* **SOURCE**
==============================
Children Rock

When we hear of the Pharisees, we almost always assume the worst. After all, didn’t Jesus often point out their small-mindedness and hypocrisy?

But this is only part of the story. Because if Jesus identified with any particular movement within the Judaism of his day, it probably would’ve been the Pharisees.

You see, there were two principle ways of practicing the Hebrew religion in the first century, and they weren’t really mutually exclusive. We’re unusual, in that people in our congregation are fine belonging to two different denominations. Most Christians aren’t so comfortable with that idea.

Well in Jesus’ day, it was perfectly normal to practice both of the main kinds of Judaism. One was centered on the Temple in Jerusalem, and those who ran it were usually pretty distant from the average man or woman—especially the people out in the countryside. On the other hand, the religion of Jerusalem was often seen as more cooperative with Rome, which had to approve of it in order for it to avoid harassment. Just about all Jews practiced this religion whenever they went to the Temple to make the necessary sacrifices.

The other kind of religious practice was the accessible kind—the kind that went to synagogue on the Sabbath and learned the meaning of the scriptures, and how to incorporate Jewish Law into everyday life. This kind of Judaism was associated with its teachers, who were the Pharisees. And Jesus was also seen by many—both then and now—as belonging to this movement.

This is difficult to see because of the tension that we read about in the gospels. And because Jesus sometimes has harsh words for the Pharisees, we often make the wrong assumptions about other exchanges, such as the one we find in Luke’s account of what happened on Palm Sunday. Here we find all the disciples greeting Jesus’ triumphal entry into Jerusalem not with palms, but by laying their cloaks on the road to hail him. Their shouts are so loud that some Pharisees who were among them—and please note here that Luke’s words make it possible that the Pharisees were also disciples—told Jesus to quieten the crowd down.

We might assume, based on what we have heard about Pharisees, that they’re being petty, or mean-spirited, or jealous. But I don’t think that’s it at all. They’re among the disciples, and they call him Teacher. I think what’s happening here is that they’re trying to protect Jesus. We seem them do it in other places. And I’m pretty sure they’re doing that here: Teacher, if the crowd keeps this up, it’s going to get you in trouble. They’re not jealous, but they’re aware of the jealousy of the priestly class who administer the Temple—the same ones who cooperate with King Herod, who’s really just a puppet of the occupying army. Even more likely, they’re also aware that the Roman authorities might catch wind of someone who might make claims that compete with the Emperor.

Looking at it as history, we, of course, can see that the Pharisees were correct. The religious and the government authorities ended up joining forces to put an end to the threat that Jesus represented.

But Jesus didn’t live in the past and didn’t worry about the future. He lived in the Now. And so his response was to let the disciples shout, for “if they were silent, the very stones would shout.”
==============================
* **RECORD SET**
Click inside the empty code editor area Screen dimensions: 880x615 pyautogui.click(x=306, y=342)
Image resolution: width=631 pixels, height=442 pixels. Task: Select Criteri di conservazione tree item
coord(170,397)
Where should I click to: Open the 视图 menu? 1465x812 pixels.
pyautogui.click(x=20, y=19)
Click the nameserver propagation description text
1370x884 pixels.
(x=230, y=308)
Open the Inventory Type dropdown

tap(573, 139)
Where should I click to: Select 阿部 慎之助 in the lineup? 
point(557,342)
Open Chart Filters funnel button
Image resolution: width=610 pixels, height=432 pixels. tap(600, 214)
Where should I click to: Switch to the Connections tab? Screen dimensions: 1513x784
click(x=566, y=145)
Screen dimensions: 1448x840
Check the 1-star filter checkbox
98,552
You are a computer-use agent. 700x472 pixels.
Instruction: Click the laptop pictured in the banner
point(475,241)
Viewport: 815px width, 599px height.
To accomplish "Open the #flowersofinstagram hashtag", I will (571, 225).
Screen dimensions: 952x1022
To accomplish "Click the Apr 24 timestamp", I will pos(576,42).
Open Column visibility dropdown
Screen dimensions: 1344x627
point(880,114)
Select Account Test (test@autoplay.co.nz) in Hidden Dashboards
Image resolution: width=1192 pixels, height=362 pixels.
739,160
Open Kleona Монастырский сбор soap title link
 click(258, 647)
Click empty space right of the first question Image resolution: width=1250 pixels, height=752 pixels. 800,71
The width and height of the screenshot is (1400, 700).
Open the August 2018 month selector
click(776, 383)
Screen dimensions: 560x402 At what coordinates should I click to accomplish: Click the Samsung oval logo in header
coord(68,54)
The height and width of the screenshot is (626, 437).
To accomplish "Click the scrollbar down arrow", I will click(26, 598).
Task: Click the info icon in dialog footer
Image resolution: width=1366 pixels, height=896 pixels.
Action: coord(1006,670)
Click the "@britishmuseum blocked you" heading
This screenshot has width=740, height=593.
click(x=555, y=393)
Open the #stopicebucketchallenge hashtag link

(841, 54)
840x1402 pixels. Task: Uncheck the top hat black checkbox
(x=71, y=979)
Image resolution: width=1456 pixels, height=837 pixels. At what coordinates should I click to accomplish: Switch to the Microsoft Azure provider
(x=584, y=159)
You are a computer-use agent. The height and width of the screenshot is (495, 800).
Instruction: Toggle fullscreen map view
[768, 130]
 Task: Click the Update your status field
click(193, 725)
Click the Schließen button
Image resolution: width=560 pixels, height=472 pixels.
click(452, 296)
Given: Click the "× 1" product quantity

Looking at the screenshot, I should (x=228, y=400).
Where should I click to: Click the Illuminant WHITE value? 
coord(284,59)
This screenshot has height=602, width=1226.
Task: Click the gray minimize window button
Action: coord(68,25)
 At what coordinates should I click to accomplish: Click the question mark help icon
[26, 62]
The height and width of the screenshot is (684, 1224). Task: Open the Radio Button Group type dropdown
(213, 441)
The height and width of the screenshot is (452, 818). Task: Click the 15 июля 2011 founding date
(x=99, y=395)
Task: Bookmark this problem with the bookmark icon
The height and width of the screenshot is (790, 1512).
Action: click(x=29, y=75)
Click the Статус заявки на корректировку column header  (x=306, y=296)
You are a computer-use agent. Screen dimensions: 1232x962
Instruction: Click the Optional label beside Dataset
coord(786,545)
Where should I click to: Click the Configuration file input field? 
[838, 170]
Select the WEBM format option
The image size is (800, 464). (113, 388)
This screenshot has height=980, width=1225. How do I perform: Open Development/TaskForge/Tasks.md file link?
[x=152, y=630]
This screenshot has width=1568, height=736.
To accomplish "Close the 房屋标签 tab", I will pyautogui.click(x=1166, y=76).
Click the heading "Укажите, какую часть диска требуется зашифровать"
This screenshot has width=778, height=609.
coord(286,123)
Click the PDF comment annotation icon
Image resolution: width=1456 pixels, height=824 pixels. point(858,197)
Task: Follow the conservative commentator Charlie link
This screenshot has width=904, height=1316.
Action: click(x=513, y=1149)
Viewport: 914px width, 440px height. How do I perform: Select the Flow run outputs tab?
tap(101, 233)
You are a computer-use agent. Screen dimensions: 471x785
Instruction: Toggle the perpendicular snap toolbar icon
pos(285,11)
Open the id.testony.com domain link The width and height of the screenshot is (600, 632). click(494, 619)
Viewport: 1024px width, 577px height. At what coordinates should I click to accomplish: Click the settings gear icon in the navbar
==============================
* **ACTIONS TO TAKE**
- A) According to the sermon about the Pharisees, how do the disciples in Luke's account hail Jesus as he enters Jerusalem?
- B) Carry the sermon about the Pharisees forward, picking up right after its final sentence.

* **SOLVED PROBLEMS**
- A) They lay their cloaks on the road instead of waving palms.

- B)
In my limited understanding, I like to tie up the Holy Week story in a nice little package that fits my theology—or at least my view of the fickleness of human nature. I imagine that the same crowd that shouted Hosanna! on Palm Sunday also shouted Crucify him! on Good Friday. But this isn’t what the Bible says. Luke says specifically that it was Jesus’ disciples who hailed him on Sunday, but there’s no mention that it was his disciples who called for his death on Friday.

Though the disciples might have been fearful, the Bible doesn’t say that they turned on him. The ones who welcomed him as King and Savior were probably not the same ones who condemned him.

But even if they were, the truth had to be told openly. And the truth was that the One they welcomed really was the King and really was the Savior. The fact that he wasn’t the kind of King and Savior they thought he was going to be was no reason for them to keep silent. If they had, God would have brought forth that same proclamation from inanimate rocks.

The Pharisees were worried about what might happen. Their opposites were the children. Luke doesn’t mention them, but Matthew does. It was the children’s voices that the scribes and the priests heard all the way from the Temple. And it’s the children that we’re most likely to remember on Palm Sunday.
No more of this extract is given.